Pulling back, the implications of the companies’ claims were shocking. For the first time, American organizations claimed they couldn’t reveal the scope of their pro-dictatorial efforts because of threats from those same dictatorships. It was an unprecedented defense for stymying efforts at foreign lobbying transparency—and one that could set a debilitating precedent moving forward.
This wasn’t lost on legislators. As Blumenthal said, if the consultants’ defense stands, it “would create a dangerous and unsupportable precedent—that American companies can shield commercial interactions with foreign governments that are directed towards the United States from oversight simply by choosing to have their contracts governed by foreign law.”
It’s unclear what, exactly, comes next. Blumenthal hinted at further moves to strengthen the Foreign Agents Registration Act, or FARA, which forces foreign lobbyists—including consulting groups—to disclose their efforts on behalf of foreign regimes. Whatever the next step may be, it’s obvious that these consulting groups have hit upon a new method for dodging transparency requirements—one that other foreign lobbyists, and other authoritarian regimes, will likely be eager to follow moving forward.
Then again, maybe this was inevitable. Even as legislators in recent years have focused on other prongs of America’s foreign lobbying nexus—not least the roles that U.S. public relations and law firms play in propping up dictatorships around the planet and acting as their mouthpieces in Washington—American consulting groups have largely escaped notice. This lack of focus on consultancies has given those regimes time to craft their own domestic legislation that will force consultancies to keep their work for those regimes secret.

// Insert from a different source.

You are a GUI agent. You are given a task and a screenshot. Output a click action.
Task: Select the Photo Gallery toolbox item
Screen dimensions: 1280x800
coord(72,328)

Despite their sputtering defenses, there’s little evidence these consulting groups ever thought twice about such arrangements. Groups like McKinsey, for instance, have been working in Saudi Arabia for years, not only opening doors for Saudi officials in Washington but even going so far as to identify critics of the Saudi regime—all of whom the regime then targeted, arresting either the critics or their family members. Even while they claimed they were “horrified” by the Saudis’ crackdown, that did little to dissuade McKinsey from partnering with the dictatorship’s sovereign wealth fund, expanding Saudi influence that much further in the process.
The details of that work, however, are still unknown. And it is only darkly ironic that it is now McKinsey that is facing a potential crackdown from the Saudi regime—and presenting a lesson in the perils, and the threats, of foreign lobbying for the rest of us.